Records from a data source

# # # # #

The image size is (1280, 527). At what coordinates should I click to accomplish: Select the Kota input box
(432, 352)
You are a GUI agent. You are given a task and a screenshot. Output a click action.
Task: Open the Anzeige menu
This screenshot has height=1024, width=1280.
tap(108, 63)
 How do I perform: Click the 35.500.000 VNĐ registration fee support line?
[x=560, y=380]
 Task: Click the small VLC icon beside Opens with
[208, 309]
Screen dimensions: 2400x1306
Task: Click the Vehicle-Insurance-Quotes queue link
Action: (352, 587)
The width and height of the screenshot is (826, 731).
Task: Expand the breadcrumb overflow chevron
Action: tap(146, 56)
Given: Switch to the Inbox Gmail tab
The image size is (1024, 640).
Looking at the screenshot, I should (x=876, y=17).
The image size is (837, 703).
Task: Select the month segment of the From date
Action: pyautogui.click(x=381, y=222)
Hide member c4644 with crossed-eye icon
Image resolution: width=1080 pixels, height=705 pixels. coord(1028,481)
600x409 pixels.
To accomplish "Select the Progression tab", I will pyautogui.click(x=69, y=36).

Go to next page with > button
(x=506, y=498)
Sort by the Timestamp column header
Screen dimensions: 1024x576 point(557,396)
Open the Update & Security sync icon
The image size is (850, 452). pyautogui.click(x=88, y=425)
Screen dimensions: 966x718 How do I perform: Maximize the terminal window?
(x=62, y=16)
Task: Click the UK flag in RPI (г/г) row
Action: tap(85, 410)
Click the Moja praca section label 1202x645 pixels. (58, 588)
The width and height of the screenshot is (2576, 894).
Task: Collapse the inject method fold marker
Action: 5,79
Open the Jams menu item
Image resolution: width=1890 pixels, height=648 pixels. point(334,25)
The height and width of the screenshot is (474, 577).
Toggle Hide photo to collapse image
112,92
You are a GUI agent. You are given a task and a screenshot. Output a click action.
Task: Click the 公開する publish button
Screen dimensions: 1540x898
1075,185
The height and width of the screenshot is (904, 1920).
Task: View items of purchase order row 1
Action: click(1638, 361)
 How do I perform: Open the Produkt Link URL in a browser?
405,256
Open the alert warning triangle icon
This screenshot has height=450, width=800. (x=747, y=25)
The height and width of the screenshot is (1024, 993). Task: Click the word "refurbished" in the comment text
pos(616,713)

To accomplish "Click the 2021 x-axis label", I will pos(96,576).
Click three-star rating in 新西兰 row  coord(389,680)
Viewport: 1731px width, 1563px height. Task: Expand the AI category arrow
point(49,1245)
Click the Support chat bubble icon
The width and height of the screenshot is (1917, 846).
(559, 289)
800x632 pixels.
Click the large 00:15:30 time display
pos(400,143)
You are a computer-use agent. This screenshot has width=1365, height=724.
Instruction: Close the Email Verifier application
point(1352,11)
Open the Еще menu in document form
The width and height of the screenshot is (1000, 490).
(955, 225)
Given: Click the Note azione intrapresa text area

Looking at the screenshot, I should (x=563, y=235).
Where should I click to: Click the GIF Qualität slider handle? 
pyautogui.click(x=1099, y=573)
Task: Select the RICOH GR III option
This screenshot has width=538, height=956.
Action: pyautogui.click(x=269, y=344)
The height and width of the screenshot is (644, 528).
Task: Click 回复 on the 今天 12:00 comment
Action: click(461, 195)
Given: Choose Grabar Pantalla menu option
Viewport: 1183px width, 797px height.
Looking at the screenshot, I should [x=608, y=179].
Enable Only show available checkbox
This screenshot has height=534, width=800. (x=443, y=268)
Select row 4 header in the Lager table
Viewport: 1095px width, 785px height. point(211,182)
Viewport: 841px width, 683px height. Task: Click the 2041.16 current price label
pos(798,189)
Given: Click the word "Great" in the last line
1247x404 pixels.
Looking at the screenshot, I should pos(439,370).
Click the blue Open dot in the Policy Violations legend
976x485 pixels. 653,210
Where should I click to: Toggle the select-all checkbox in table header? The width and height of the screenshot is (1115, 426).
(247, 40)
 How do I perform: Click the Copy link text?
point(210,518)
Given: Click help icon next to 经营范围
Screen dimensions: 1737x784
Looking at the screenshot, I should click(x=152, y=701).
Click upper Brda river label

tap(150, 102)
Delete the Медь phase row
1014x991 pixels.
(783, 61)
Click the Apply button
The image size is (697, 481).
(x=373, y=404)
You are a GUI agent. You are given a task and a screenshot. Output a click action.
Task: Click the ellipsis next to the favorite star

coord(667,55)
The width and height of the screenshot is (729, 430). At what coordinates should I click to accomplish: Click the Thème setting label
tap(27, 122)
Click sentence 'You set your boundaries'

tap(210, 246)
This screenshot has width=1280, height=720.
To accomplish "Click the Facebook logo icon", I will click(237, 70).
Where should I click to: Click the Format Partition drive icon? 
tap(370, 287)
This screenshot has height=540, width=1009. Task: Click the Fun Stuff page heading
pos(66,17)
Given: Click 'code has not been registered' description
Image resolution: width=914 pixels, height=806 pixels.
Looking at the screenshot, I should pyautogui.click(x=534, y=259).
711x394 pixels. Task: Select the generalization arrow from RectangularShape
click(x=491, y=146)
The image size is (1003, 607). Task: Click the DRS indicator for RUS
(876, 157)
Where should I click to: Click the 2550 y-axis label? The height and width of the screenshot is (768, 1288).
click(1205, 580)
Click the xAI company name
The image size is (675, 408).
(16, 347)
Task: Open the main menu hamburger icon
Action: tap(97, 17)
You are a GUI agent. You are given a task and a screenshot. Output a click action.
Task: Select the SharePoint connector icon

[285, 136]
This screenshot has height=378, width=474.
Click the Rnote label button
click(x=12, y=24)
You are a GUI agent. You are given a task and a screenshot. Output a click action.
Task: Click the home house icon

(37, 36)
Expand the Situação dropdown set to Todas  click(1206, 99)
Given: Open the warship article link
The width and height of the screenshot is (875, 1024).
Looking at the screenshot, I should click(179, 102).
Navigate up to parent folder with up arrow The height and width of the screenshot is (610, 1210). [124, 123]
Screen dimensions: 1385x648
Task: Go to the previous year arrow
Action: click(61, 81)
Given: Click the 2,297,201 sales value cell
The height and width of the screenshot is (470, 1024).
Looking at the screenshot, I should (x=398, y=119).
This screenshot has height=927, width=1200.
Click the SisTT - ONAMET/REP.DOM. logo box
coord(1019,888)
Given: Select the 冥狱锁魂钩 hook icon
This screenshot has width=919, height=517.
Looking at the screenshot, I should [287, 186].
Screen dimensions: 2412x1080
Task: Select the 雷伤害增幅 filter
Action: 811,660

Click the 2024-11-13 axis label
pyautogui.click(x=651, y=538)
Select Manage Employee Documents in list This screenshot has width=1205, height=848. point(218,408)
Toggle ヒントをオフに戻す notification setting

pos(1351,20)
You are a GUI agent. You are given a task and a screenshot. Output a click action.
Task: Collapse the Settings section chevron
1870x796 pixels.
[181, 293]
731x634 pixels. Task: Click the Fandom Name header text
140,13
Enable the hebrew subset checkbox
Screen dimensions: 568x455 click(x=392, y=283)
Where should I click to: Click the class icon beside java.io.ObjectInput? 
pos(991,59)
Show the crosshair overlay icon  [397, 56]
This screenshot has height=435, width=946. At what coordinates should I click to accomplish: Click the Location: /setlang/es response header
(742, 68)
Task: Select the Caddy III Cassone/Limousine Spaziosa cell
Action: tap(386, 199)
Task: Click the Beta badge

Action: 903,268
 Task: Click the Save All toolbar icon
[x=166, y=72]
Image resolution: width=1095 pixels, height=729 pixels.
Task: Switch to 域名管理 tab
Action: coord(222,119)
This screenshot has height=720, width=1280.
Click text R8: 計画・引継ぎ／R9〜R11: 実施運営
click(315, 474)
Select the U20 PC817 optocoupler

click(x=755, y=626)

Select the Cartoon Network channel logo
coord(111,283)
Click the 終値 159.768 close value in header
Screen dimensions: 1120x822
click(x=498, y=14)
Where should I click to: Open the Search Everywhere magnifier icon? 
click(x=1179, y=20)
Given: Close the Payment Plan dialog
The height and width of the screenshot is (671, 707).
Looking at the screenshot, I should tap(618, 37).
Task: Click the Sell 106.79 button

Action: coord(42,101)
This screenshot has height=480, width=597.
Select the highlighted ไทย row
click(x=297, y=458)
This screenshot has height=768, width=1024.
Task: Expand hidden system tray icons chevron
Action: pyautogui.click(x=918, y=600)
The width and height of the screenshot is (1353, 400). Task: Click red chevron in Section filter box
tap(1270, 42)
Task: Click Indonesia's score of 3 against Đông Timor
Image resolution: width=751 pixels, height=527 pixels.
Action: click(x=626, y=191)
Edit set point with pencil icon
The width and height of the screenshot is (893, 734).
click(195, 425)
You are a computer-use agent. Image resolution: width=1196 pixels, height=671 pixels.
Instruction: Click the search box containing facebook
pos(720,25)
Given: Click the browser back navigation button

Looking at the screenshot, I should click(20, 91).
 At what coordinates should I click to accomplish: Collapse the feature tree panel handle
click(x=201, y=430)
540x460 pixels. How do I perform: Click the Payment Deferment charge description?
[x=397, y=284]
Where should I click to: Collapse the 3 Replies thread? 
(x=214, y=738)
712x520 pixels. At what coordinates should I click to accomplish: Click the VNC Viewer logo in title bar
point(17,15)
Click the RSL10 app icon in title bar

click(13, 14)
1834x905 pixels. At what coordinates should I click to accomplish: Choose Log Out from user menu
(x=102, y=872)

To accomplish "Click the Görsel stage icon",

# # # # #

Action item
Please return exactly the lines from the one containing "Given: Click the browser" through the end of the entries above, adding no other line.

Response area
Given: Click the browser back navigation button

Looking at the screenshot, I should click(20, 91).
 At what coordinates should I click to accomplish: Collapse the feature tree panel handle
click(x=201, y=430)
540x460 pixels. How do I perform: Click the Payment Deferment charge description?
[x=397, y=284]
Where should I click to: Collapse the 3 Replies thread? 
(x=214, y=738)
712x520 pixels. At what coordinates should I click to accomplish: Click the VNC Viewer logo in title bar
point(17,15)
Click the RSL10 app icon in title bar

click(13, 14)
1834x905 pixels. At what coordinates should I click to accomplish: Choose Log Out from user menu
(x=102, y=872)

To accomplish "Click the Görsel stage icon",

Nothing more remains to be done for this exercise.